(45)コーチング・スクール
◆ラウス会長のアイディア
ブラジルで世界選抜チームの監督を務めたクラマーさんに、次の大きな仕事が待っていた。FIFA主催のコーチング・スクールを開くことだった。その第1回が69年7月15日から10月18日までの約3カ月間、千葉の検見川東大総合グラウンドで行われた。
FIFAコーチング・スクールの開会式で挨拶するクラマーさん。(提供:クラマー)
|
「国際的にもエポック・メーキングな、大胆な試みだった。
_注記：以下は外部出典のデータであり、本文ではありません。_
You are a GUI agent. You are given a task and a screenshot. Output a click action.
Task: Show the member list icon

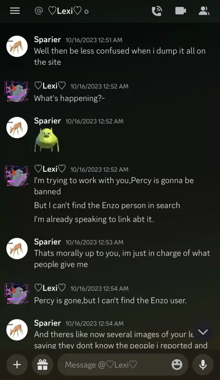(204, 11)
発案者は、私をFIFAコーチに任命したサー・スタンレー・ラウス会長だった。アジアのレベルアップのためには、まず優秀な指導者をつくらねばならぬという趣旨でスタートした」
「たしかメキシコ・オリンピックの前あたりだったと思う。ラウス会長が『このアイディアをぜひ成功させたい。それには、キミにやってもらうしかいない。やれるだろうか』と聞いた。私が『喜んでやる』と答えたら『やれると思うなら最後までやり通してほしい。全面的にバックアップするから』と言ってくれた」
「ラウス会長はスクールの期間中、数回検見川にやってきた。最終日には自らの手で、履修者ひとり一人にライセンスを手渡してくれた」
アジアの12カ国から42人が参加した。多くが代表クラスを経験したベテランで、日本からの参加者は12人、のちに日本代表監督を務める加茂周もいた。加茂は「あのスクールで、クラマーさんの真摯な姿に接し、目を開かれた。サッカーの指導を、私の生涯の仕事にしようと決心をした」という。
◆日本協会の協力
クラマーさんは続ける。
「日本サッカー協会が全面的に協力してくれた。もちろん第一の功績者はFIFAのラウス会長だが、野津会長、小野常務理事らの協力なしにはやり通すことはできなかった。日本協会は3000万円近い金を使ったはずだ。私のために家まで用意してくれた。このすばらしい仕事をやったことによって、日本は世界のサッカー界で、国際的な尊敬をかち得た」
「私は直前まで世界のあちこちを回って指導していた。イスラエルから直接東京入りし、準備に入った。準備が大変なことが分かり切っていたので、前年の68年に長沼、岡野、平木、八重樫の4人に期間中3カ月間空けておいてくれと日本協会と約束し、この4人を私の助手として使うことをFIFAに届けた」
「4人は、時には私に代わって実技の指揮をとってくれた。FIFAにその労に報いるべきだと話し、ラウス会長納得の上で、4人にもコーチのライセンスを与えた。日本リーグや大学のチームも、練習試合をするなど、いろんな人に協力を仰いだ」
◆料理、言葉に苦労
「中でも、平木がいちばんのマネージャーだった。彼は数カ月前からこの仕事にかかりきりで、宿舎や食事、グラウンドの整備、同時通訳など準備のすべてをやってくれた。彼の献身的な努力がなかったら、このスクールの成功はなかった」
「八重樫は炊事までも手伝ってくれた。中国人もイスラムの人もいて、4種類の料理を作った。コックさんもよくやってくれた。タイ人は味にうるさい。インド人は牛肉を食べぬ。イスラムは豚を食べぬ。辛い味付けをしなくてはならぬ。運動生理学上のカロリーも考えなくてはならぬ。毎日、八重樫と秘書の女性と私の3人で、メニュー・プランを考えるのが苦労だった」
「英語が判らない人もいて、授業内容をいろんな言葉に訳すのも、たいへんだった。それでレジュメを作って翻訳し配布した。こうすればアイコンタクトしながら話ができる。だが、このレジュメ作りは大仕事だった。この時の貴重な資料は、いまでもFIFAに残っているはずだ。フィールドでは、事前にキーワードをつくって、こういうことをやるよと示して説明しておいたのでスムーズに運んだ」
◆苛酷な日程
それまで、クラマーさんはアジア諸国を回って、ひとつの国にほぼ1カ月単位で滞在し、少年から代表選手までを指導していた。だが、講習会はその場かぎりのものになりがちで、コーチングの限界のような満ち足りないものを感じていた。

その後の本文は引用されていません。